But perhaps the most significant sign of transformation was his pursuit of a professional baseball team. The owner of the Los Angeles Dodgers, Frank McCourt, had taken the team into bankruptcy, putting it in play. Cohen insisted that baseball work as a business, and assembled experts to pressure-test the spreadsheets. Dodger Stadium’s parking lots were a particular financial pressure point. The more he investigated, the more excited he became. “I feel like it might really suit my personality and background,” he told a friend, who added, “It might have been that thing that helped him get away from staring at the screens ten hours a day.”
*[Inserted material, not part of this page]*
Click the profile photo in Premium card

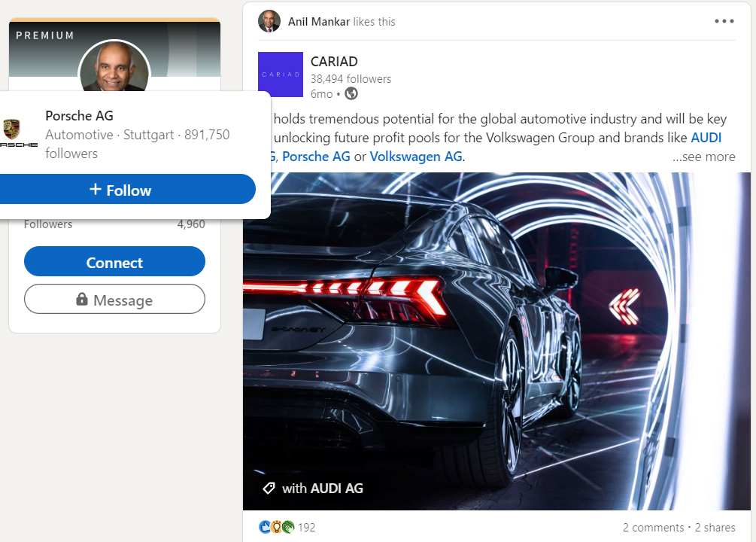tap(114, 68)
With the pursuit of the Dodgers, it became clear that Cohen, who’d been feared and admired even as he stayed in his trading bunker, was ready to greet his public. “[The Dodgers are not] a philanthropy. It’s a business,” Cohen told an associate. “But it makes people happy, it entertains them, it gives them something to take their minds off their problems. I want to buy the team and make money, but it’s also good for the people of Los Angeles and baseball fans.” Cohen no longer dreaded the publicity; he was looking forward to it.

In March 2012, Cohen was declared the leading bidder in the press, reportedly in for $1.6 billion. Cohen had already begun imagining how he’d rearrange his life to suit this exciting pursuit. He planned to scale back at SAC. He would open an L.A. office so he could trade, but only part time.

He hired an architecture firm to begin to plan a renovation of the stadium. He lined up a potential team president, Arn Tellem, and a general manager, Tony La Russa.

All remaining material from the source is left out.